One of the main employment websites in New Zealand is Seek.co.nz, very similar to Monster or CareerBuilder. They’ve got a commercial on TV right now with a kicker of a tagline: “If we didn’t seek, we wouldn’t find.” But I think the inverse stands true as well – if we couldn’t find, we wouldn’t seek. Sure, sometimes life is about the journey, but who doesn’t love the destination, especially if the journey’s been long? I think all of us need to have some kind of reassurance that all this endless striving and running will lead to something in the end.

But right now I’m doing a bit of both – seeking constantly, leaving no stone unturned, and finding out a lot or a little along the way. Maybe the key lies in bearing all things with patience and an open mind – seeking even when we don’t always find; finding what we don’t always seek; and occasionally, luckily, getting it right.

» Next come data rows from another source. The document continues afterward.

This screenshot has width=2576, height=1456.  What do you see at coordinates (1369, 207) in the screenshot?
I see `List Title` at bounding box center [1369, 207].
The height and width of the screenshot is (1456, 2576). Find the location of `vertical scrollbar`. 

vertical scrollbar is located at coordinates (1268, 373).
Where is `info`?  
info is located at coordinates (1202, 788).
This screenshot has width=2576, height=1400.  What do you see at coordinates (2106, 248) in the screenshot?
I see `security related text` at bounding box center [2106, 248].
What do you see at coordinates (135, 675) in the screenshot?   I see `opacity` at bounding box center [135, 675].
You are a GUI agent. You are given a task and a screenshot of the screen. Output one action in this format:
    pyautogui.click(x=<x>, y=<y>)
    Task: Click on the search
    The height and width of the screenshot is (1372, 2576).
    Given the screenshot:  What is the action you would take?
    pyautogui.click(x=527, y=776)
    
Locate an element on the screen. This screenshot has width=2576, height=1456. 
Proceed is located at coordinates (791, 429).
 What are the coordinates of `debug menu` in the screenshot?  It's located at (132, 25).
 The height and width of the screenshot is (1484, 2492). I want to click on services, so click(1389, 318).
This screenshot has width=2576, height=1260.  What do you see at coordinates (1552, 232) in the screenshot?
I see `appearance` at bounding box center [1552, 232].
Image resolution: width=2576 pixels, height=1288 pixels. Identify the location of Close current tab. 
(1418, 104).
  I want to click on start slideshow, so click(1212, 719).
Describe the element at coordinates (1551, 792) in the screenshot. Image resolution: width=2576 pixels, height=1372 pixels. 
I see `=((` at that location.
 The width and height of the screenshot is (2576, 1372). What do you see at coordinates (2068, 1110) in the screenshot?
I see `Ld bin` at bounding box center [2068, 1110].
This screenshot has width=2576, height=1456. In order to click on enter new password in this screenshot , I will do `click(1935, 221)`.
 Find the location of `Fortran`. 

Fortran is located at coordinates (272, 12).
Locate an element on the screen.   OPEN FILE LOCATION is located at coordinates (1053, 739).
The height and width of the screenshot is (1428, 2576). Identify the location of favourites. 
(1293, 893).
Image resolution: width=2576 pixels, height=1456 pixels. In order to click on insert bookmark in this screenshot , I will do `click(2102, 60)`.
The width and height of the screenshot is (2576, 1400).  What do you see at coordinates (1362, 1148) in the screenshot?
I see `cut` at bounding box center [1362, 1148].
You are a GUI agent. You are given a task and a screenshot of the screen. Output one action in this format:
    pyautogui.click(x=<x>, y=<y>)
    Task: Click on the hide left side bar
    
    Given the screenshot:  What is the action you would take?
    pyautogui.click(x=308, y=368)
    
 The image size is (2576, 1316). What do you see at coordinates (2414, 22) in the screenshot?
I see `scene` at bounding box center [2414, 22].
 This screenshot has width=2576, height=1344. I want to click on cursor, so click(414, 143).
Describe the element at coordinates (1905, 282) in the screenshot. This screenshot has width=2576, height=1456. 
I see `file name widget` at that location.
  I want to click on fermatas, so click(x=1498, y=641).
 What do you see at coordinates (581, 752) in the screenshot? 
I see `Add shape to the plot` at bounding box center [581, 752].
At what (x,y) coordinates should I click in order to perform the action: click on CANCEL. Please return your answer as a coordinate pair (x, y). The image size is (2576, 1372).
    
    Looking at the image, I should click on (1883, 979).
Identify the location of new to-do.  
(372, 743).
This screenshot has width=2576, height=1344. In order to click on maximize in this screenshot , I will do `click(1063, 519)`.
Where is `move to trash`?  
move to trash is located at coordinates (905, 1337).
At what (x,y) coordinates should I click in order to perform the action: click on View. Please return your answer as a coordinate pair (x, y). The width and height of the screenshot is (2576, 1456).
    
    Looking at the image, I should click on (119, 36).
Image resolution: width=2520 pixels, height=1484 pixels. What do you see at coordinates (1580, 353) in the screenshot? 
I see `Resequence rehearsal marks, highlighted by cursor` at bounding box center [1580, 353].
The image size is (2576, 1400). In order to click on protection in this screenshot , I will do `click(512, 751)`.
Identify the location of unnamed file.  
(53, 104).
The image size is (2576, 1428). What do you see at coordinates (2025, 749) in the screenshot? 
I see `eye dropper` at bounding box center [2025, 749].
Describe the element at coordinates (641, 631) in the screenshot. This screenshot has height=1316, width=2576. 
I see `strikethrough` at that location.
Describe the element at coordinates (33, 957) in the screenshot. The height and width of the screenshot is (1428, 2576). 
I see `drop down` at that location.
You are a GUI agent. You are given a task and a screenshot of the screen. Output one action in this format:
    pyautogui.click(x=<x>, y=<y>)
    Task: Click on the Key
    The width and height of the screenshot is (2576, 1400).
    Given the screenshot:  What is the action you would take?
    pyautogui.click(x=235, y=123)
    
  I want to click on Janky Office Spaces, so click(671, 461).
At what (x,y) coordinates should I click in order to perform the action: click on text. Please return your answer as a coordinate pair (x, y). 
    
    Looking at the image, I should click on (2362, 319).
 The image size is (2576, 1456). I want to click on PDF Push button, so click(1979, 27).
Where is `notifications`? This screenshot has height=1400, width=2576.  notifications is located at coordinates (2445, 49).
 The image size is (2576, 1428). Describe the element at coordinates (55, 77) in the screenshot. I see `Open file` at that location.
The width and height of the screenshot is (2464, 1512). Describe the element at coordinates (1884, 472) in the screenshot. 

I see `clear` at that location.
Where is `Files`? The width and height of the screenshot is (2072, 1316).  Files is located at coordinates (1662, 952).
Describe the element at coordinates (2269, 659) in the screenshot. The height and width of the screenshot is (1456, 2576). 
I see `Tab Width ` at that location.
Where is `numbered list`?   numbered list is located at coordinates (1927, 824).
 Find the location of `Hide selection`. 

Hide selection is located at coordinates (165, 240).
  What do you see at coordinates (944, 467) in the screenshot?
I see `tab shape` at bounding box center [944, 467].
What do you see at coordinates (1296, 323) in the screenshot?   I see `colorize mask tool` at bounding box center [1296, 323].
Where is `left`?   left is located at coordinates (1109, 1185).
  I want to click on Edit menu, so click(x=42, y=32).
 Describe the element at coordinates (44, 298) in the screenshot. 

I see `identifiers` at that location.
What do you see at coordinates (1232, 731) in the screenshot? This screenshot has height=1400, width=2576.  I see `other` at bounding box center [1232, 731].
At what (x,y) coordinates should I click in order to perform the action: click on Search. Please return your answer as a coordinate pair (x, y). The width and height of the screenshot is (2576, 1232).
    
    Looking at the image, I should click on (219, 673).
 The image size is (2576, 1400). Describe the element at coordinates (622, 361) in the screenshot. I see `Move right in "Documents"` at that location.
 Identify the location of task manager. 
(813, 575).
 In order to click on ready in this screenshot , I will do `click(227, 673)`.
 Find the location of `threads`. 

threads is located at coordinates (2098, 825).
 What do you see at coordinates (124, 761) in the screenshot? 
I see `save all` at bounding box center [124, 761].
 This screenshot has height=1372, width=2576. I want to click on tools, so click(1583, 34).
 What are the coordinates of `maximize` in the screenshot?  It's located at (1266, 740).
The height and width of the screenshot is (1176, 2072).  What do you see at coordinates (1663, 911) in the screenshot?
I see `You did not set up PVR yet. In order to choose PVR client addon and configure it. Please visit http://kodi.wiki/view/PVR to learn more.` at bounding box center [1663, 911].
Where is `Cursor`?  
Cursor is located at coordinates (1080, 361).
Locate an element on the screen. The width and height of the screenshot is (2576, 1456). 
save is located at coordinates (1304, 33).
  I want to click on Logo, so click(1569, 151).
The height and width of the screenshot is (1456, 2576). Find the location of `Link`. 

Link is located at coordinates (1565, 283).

And remember – when life gets hot, even into the millions of Scovilles, just stick your tongue in a bowl of cream. It’ll do the trick.

1 comment:

janell rardon said...

The thought of you sitting in the corner of that restaurant with a burning body --- which could have been allergic to those Scovilles (or whatever their called) --- makes me very, very concerned. I love hearing your heart but at the same time want you right here next to me. Somehow, as your mother, I think you are safest when you are with me. Funny, that won't ever change, I suppose. Now my heart knows differently -- you are safest when you are in the center of God's will -- but my head, well, that just hurts thinking of hot sauce and spelling bees. HUGS and BLESSINGS and LOTS OF LOVE FROM A DIFFERENT TIME ZONE.